During last week’s debate on BBC1’s Big Questions I mentioned to a Muslim Imam (Abdullah Hasan) that Muslim thinkers in previous centuries were far more open to the idea of evolution (including human evolution) than today’s more literalist interpreters of the Qur’an. I specifically mentioned the great 14th century Tunisian jurist Ibn Khaldun who in his Muqaddimah wrote as follows:
It should be known that we – May God guide you and us – notice that this world with all the created things in it has a certain order and solid construction. It shows nexuses between causes and things caused, combinations of some parts of creation with others, and transformations of some existent things into others, in a pattern that is both remarkable and endless.
One should then look at the world of creation. It started out from the minerals and progressed, in an ingenious, gradual manner, to plants and animals.

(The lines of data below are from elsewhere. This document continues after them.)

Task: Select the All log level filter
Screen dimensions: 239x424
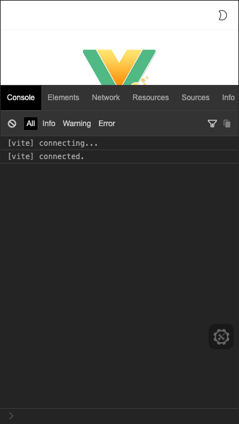Action: coord(31,124)
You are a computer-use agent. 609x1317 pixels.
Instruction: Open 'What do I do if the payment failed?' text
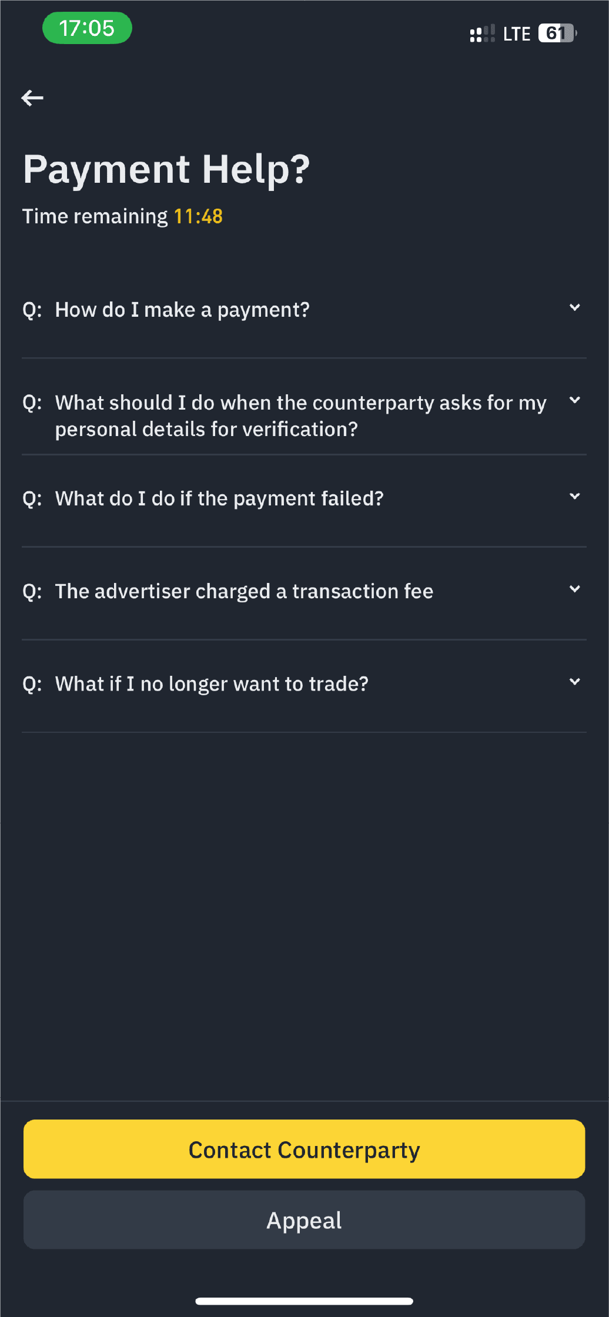coord(219,498)
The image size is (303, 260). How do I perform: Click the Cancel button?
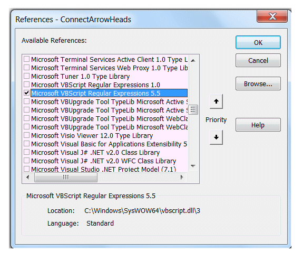258,60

The last stage of minerals is connected with the first stage of plants, such as herbs and seedless plants. The last stage of plants, such as palms and vines, is connected with the first stage of animals, such as snails and shellfish which have only the power of touch. The word “connection” with regard to these created things means that the last stage of each group is fully prepared to become the first stage of the next group.
The animal world then widens, its species become numerous, and, in a gradual process of creation, it finally leads to man, who is able to think and to reflect. The higher stage of man is reached from the world of the monkeys, in which both sagacity and perception are found, but which has not reached the stage of actual reflection and thinking. At this point we come to the first stage of man after (the world of monkeys). This is as far as our (physical) observation extends.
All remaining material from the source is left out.